После каникул Николь не отправили в пансион. «Она теперь помогает мне в лавке…» Эта помощь не продлилась и месяца. Николь уединилась в своей комнате, уязвленная шарящими взглядами покупателей, уже искавшими под ее халатом скандальную округлость. В своем заточении она перетягивала живот хлыстом из бычьих жил – тем самым, что мать притащила с чердака, чтобы выбить из нее признание: «Говори же. гулящая! Расскажи своей матери, какая ты потаскуха!» И этими ударами хлыста мать как бы совершила над ней повторное насилие. Принудив себя к посту, Николь первое время начала худеть и, решив, что спасена, воздала хвалу Господу. Но однажды ее стало тошнить. Ребенок… Значит, он не погиб. Если она и чахла, то плод наливался жизненными силами. Это сводило ее с ума – эта плоть в ее плоти, эти два сердца, заточенные в ее теле, этот поединок с невидимкой в темных глубинах ее существа. Она кляла незваного пришельца, кляла себя, осыпая ударами свое раздавшееся тело, оплакивая свои красивые груди, превратившиеся в бочонки с молоком, и до самого разрешения то богохульствовала ночи напролет, то молилась Богу, положив на живот пятикилограммовые гири или спеленав себя, как мумию, влажным эластичным бинтом настолько туго, что едва не теряла сознание.
Он родился в конце марта, в воскресенье вечером, после того, как отзвонил колокол и дождь прекратился. Булочница принимала роды у дочери и проклинала ее. Она перерезала пуповину опасной бритвой и пошла объявить новость господину Бланшару, отправившемуся в порт на рыбалку. «Это мальчик, Рене, его нужно зарегистрировать». Булочник сплюнул в воду: «Иди сама, это твоя дочь». – «Я так точно не пойду – подумай, сколько людей каждый день заходят в лавку, даже сам мэр. И потом, нужно подыскать имя». Булочник поднял глаза. Прямо перед ним причаливала местная баржа с песком; разворачиваясь кормой к берегу, она гнала в его сторону мелкую рябь.
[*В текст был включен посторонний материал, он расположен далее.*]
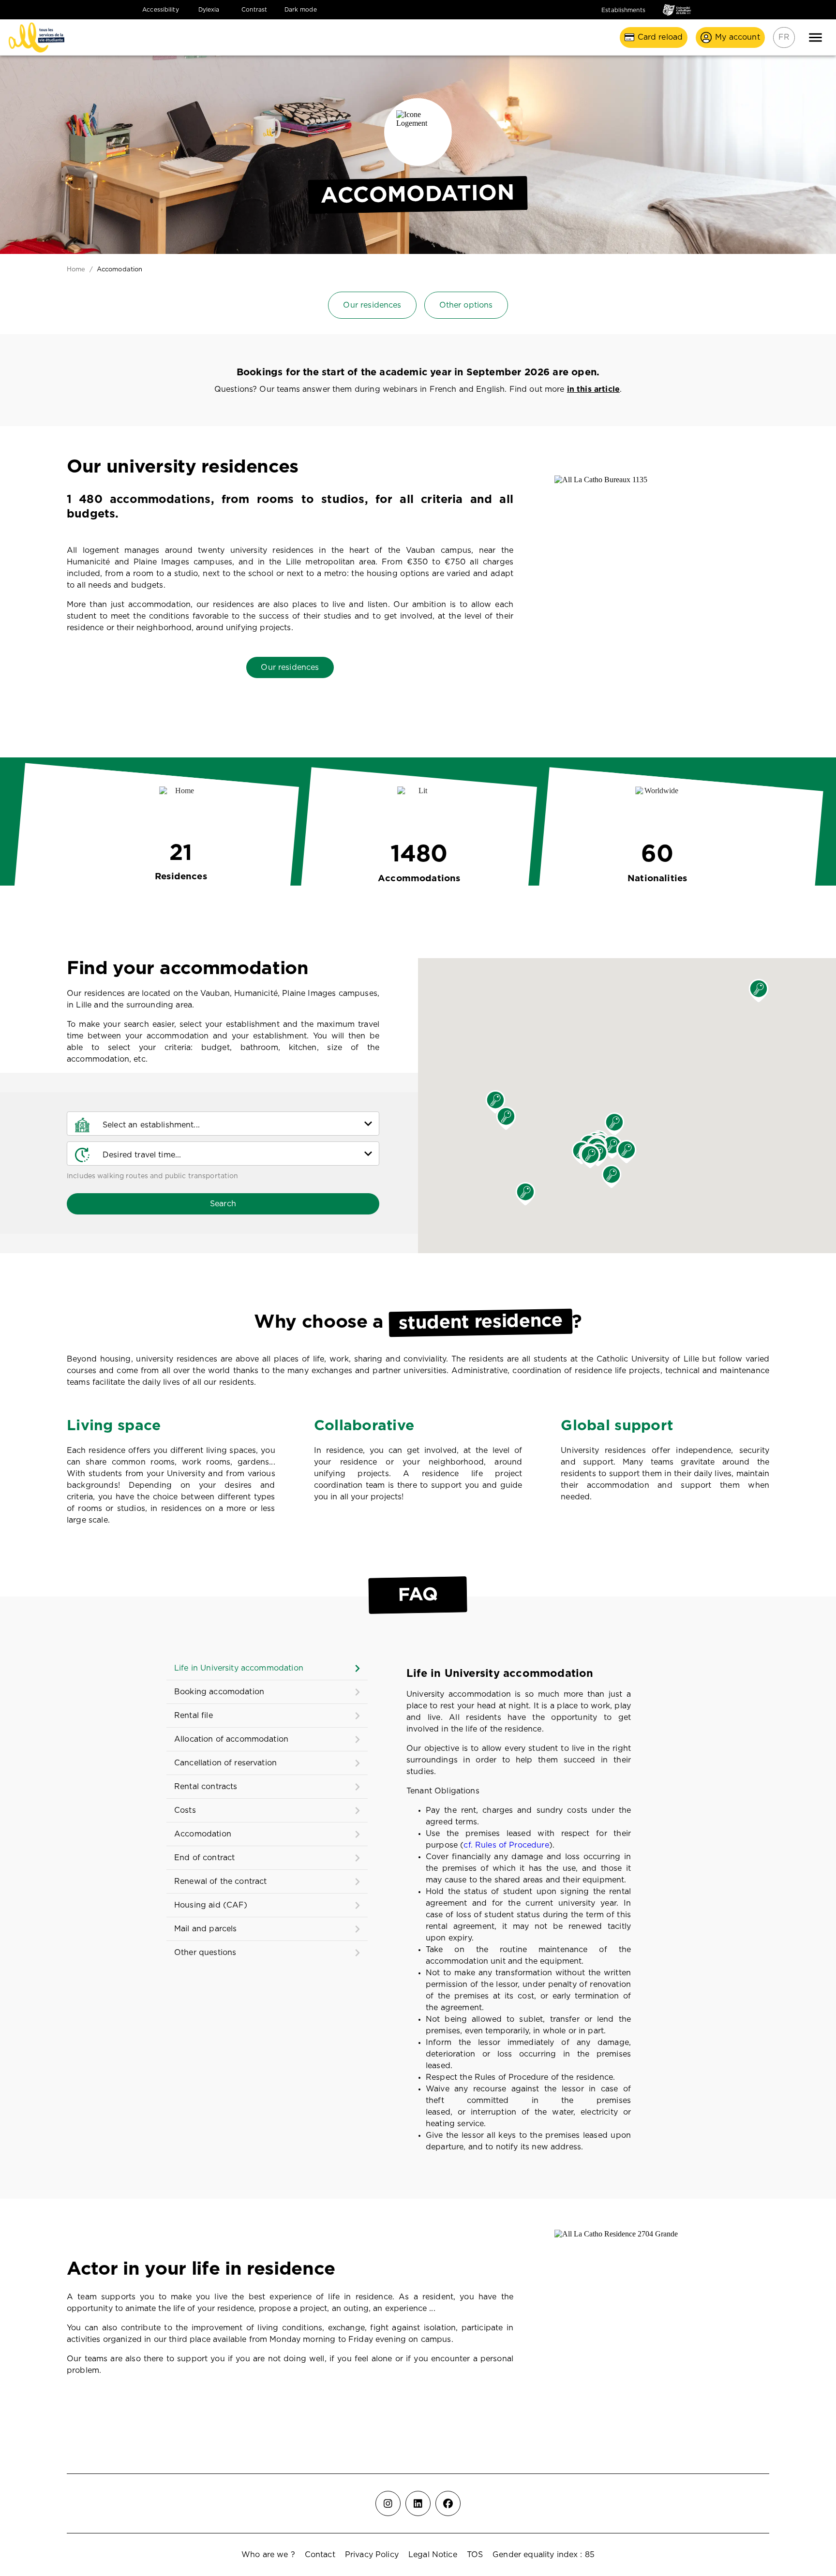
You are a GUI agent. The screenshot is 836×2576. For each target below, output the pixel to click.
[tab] (267, 1668)
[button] (758, 991)
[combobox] (237, 1123)
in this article (593, 389)
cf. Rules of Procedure (506, 1845)
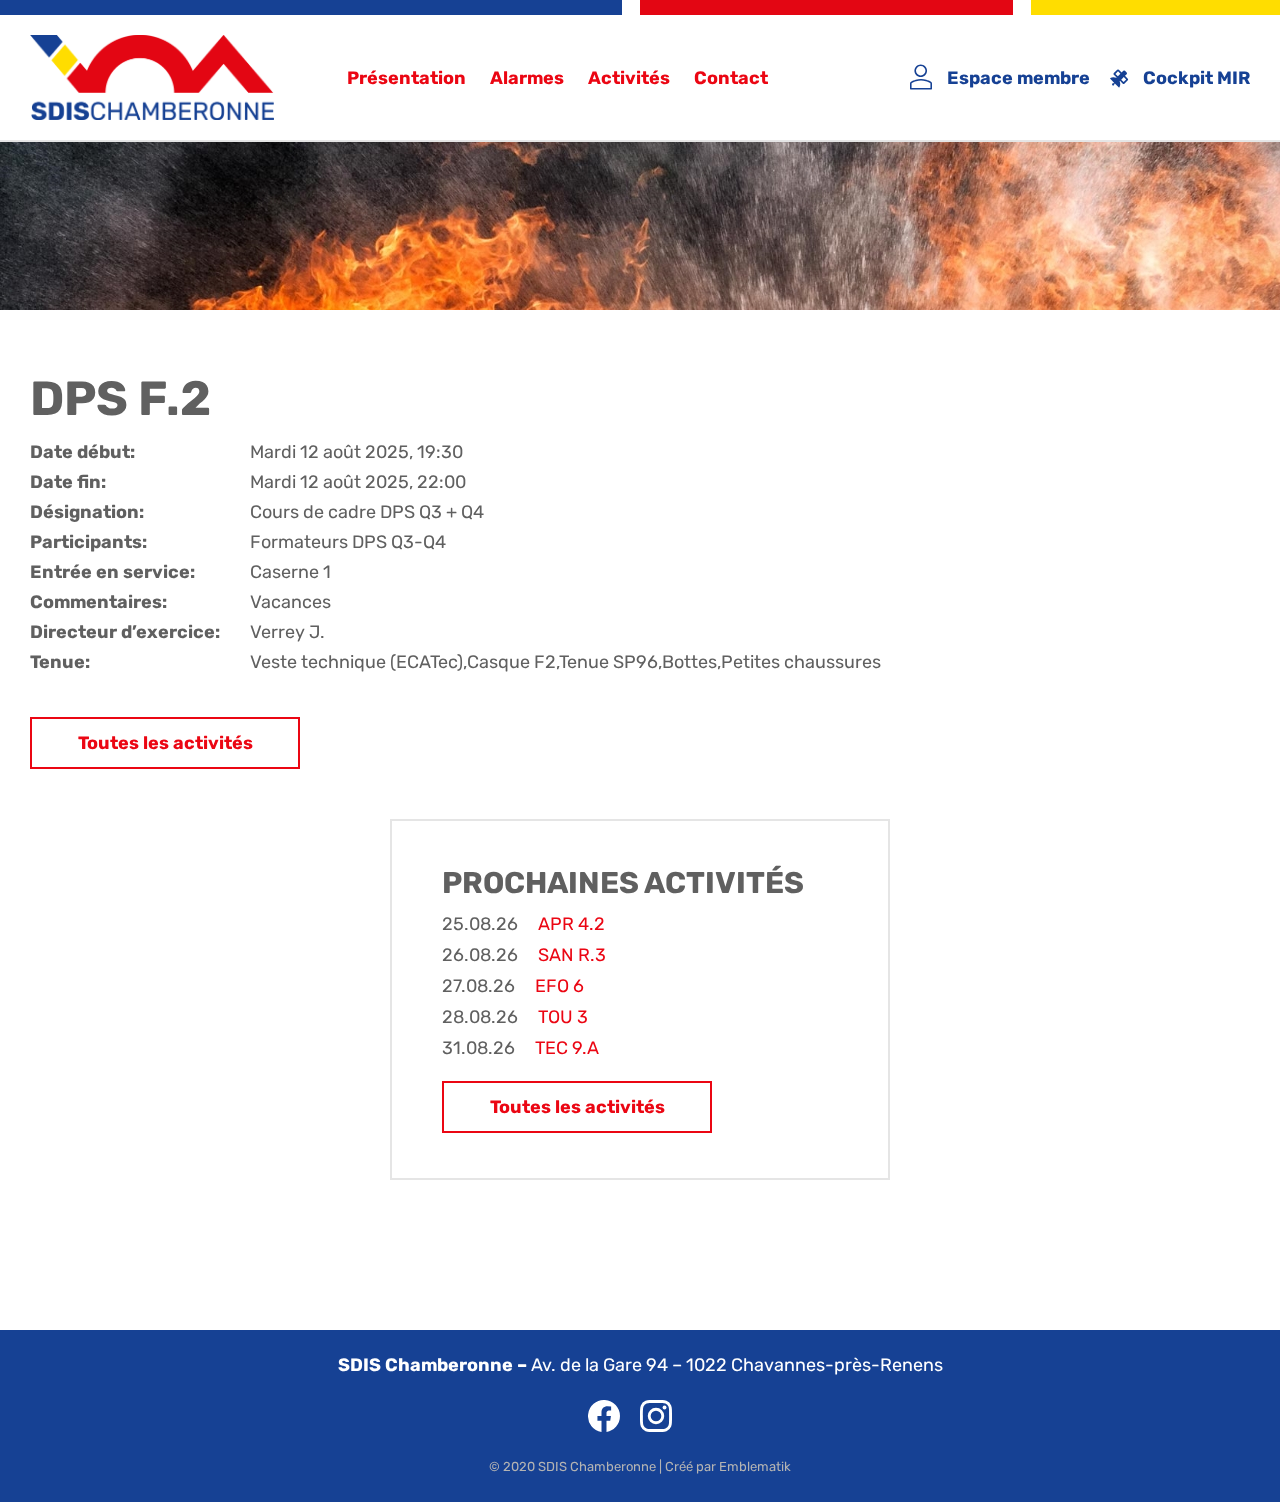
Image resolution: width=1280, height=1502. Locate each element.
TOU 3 (563, 1017)
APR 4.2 (571, 924)
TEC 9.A (567, 1048)
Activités (629, 78)
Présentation (406, 78)
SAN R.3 (572, 955)
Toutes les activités (165, 743)
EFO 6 (559, 986)
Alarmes (527, 78)
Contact (731, 78)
Показался борт с загадочной надписью: «Людовик BDX 43070». Когда–то хозяин рассказывал ему о некоем германском короле, немного чокнутом, которого звали Людвиг. Он не любил фрицев, зато любил чокнутых, поскольку и сам был с приветом. Людвиг – красивое имя, но Людовик все–таки как–то привычнее.
Так родившийся внебрачный ребенок стал зваться Людовиком.
*
Издали донесся звук шагов и голосов. Мальчик прислушался, отложил рыбью голову, почти идеально отполированную ногтем большого пальца – единственным ногтем, который он не грыз, – и насторожился. Из своего укрытия он мог наблюдать за входом на чердак через отверстия, проделанные в мешковине. Щелкнул ключ. Сначала показалась Николь. за ней вошла Нанетт и повесила мокрую накидку на крючок.
– Это не дождь, а наказание!.. Ну так куда же он мог подеваться?
– Как обычно, лежит там, наверху, – вздохнула Николь с безразличным видом.
– Настоящая мартышка, – тихим голосом восхитилась Нанетт. – Совсем как Бриёк. Каждый раз он устраивал игру в прятки.
Затем, подняв голову, она повысила голос, обращаясь к невидимому собеседнику: «В его возрасте уже трудно быть верхолазом. Нужно быть ловким и очень крепким».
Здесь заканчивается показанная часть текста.